▶ [TASK ITEM]: Could you restate, exactly and with nothing added, the lines from the start of the data through the line that holds "You are a computer-use", leaving the pictures out?

▶ [LISTED ENTRIES]:
-*-

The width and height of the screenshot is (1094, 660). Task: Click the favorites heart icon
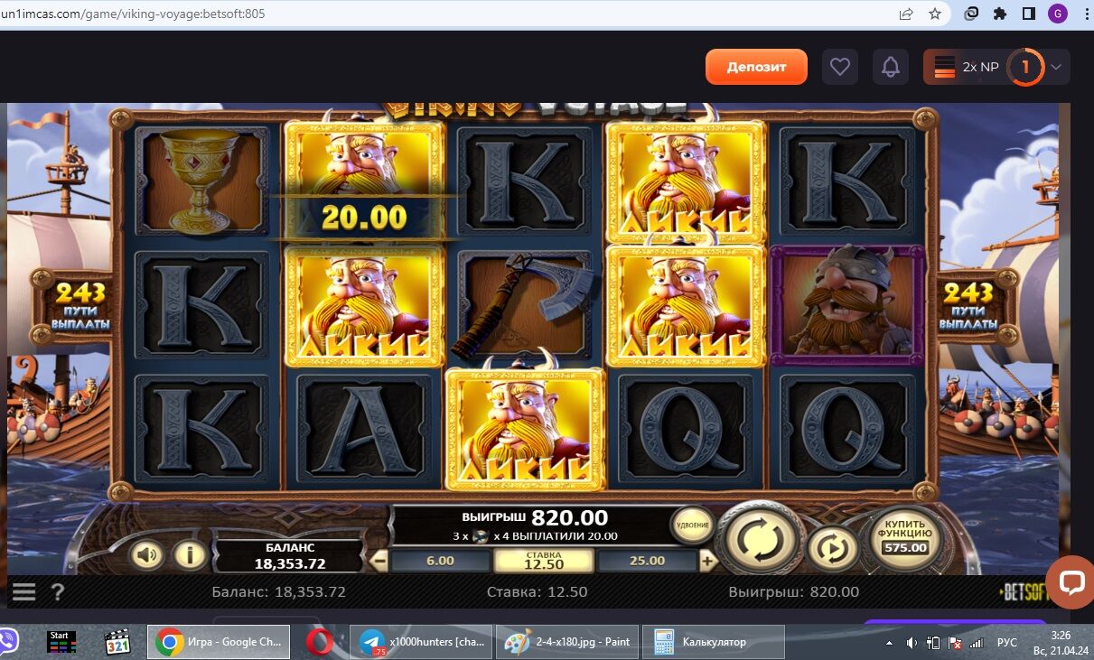click(x=840, y=67)
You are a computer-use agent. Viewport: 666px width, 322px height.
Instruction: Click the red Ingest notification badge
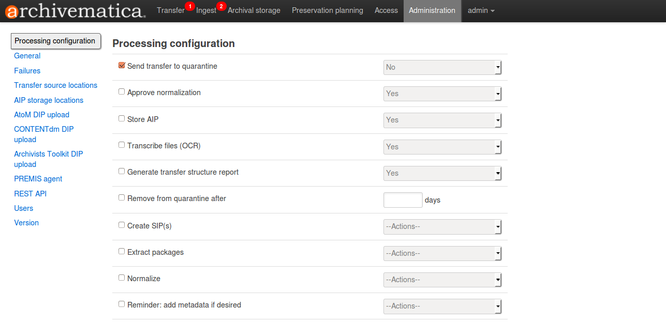click(x=221, y=6)
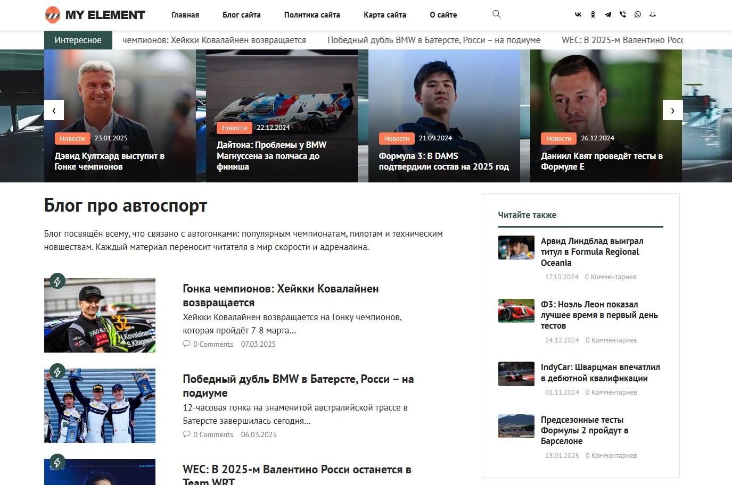Open the Карта сайта page
Image resolution: width=732 pixels, height=485 pixels.
click(385, 15)

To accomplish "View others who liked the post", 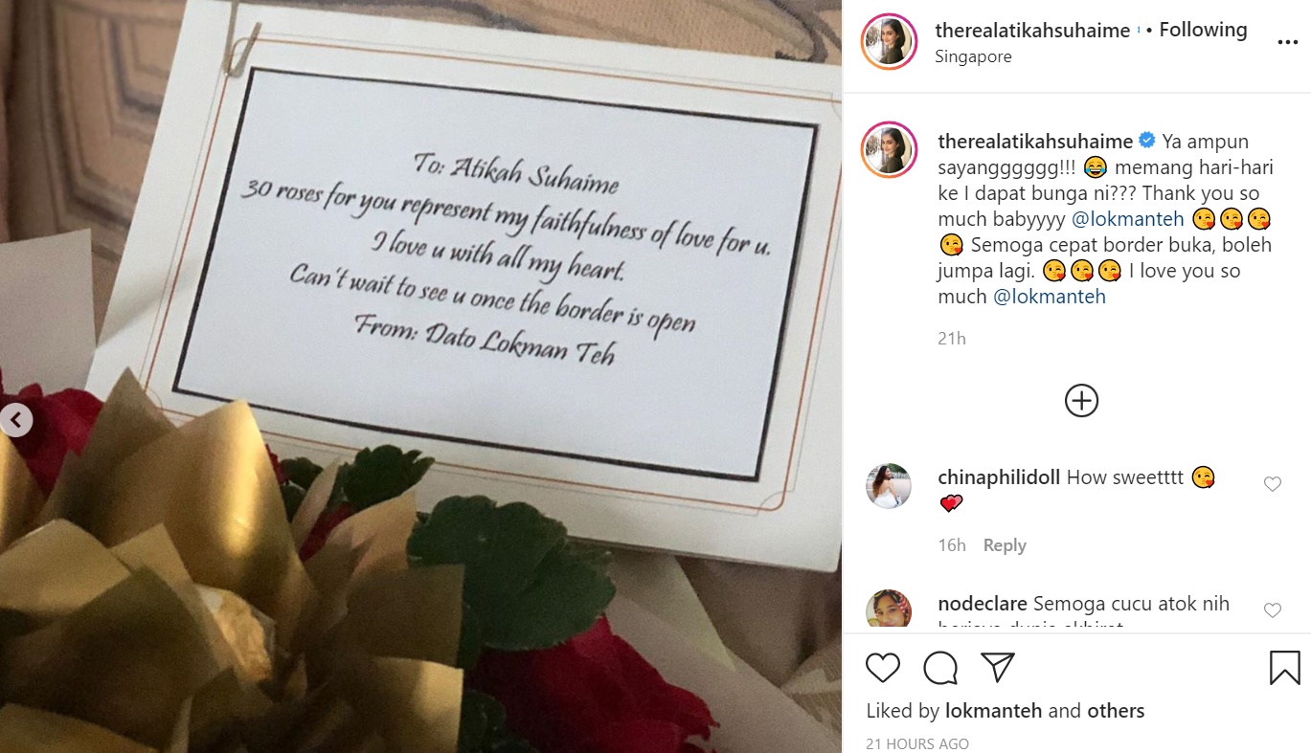I will point(1116,711).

-*-

▶ [SOLUTION TO THIS PROBLEM]:
The width and height of the screenshot is (1094, 660). Task: Click the favorites heart icon
click(x=840, y=67)
You are a computer-use agent. Viewport: 666px width, 322px height.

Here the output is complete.